Requirement »
First find the line with "This screenshot has width=728, height=544." in the entries below, then set down exactly every line through the line with "Task: Select the $99.93 amount spent cell", that line included.

The data »
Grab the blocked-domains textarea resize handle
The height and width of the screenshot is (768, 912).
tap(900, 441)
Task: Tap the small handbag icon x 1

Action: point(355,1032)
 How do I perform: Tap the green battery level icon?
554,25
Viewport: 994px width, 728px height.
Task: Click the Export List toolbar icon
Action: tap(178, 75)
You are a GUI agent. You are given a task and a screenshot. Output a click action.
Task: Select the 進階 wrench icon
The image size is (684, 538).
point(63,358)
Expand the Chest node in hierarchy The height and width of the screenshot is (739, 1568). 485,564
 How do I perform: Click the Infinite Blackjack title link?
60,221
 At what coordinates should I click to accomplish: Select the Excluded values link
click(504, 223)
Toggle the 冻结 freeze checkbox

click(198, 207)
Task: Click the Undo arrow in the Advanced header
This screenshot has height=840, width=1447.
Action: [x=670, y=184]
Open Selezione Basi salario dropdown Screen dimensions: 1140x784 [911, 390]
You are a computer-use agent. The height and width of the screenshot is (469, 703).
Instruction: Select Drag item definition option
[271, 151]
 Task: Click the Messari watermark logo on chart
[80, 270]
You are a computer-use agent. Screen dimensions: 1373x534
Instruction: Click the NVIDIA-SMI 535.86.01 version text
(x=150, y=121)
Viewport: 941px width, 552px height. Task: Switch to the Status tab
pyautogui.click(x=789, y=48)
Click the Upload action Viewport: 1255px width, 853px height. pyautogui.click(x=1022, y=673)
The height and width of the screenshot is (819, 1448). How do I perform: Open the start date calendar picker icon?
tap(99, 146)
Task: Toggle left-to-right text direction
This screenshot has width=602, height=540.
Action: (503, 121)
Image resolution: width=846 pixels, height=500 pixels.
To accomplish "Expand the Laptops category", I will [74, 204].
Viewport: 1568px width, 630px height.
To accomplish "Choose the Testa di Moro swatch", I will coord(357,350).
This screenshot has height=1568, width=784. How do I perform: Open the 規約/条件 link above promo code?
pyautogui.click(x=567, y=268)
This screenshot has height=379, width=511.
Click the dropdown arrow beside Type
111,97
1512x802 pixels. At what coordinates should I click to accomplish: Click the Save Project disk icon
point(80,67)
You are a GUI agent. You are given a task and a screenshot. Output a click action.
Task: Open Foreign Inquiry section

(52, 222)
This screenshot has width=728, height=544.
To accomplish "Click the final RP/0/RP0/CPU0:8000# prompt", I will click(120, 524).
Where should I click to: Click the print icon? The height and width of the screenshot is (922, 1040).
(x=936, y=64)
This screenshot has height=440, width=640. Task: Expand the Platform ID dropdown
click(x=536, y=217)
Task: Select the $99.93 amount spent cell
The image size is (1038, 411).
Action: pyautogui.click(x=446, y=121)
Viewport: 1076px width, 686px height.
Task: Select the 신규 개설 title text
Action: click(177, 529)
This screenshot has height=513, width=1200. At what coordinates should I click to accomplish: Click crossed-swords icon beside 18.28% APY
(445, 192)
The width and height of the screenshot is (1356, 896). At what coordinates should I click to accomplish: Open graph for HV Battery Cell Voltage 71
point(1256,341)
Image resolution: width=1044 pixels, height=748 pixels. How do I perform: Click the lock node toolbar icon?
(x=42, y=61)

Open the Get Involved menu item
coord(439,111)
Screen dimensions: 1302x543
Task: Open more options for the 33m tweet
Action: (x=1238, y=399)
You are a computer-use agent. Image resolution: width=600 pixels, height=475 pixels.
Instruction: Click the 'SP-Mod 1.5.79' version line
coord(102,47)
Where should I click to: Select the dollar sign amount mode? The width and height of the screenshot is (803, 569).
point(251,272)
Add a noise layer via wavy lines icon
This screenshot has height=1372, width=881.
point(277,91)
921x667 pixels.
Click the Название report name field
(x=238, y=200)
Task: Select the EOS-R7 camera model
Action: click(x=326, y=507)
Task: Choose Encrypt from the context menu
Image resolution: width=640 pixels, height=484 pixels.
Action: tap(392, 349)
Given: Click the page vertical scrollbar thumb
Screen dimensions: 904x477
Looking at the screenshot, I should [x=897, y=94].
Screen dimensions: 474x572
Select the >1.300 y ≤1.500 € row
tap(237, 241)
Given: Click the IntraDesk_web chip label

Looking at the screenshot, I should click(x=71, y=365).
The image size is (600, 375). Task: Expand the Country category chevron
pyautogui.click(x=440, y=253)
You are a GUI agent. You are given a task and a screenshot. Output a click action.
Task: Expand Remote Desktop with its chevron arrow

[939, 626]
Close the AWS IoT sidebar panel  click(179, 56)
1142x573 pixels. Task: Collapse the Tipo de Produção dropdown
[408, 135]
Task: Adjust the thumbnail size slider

Response box »
This screenshot has width=728, height=544.
To accomplish "Click the final RP/0/RP0/CPU0:8000# prompt", I will click(120, 524).
Where should I click to: Click the print icon? The height and width of the screenshot is (922, 1040).
(x=936, y=64)
This screenshot has height=440, width=640. Task: Expand the Platform ID dropdown
click(x=536, y=217)
Task: Select the $99.93 amount spent cell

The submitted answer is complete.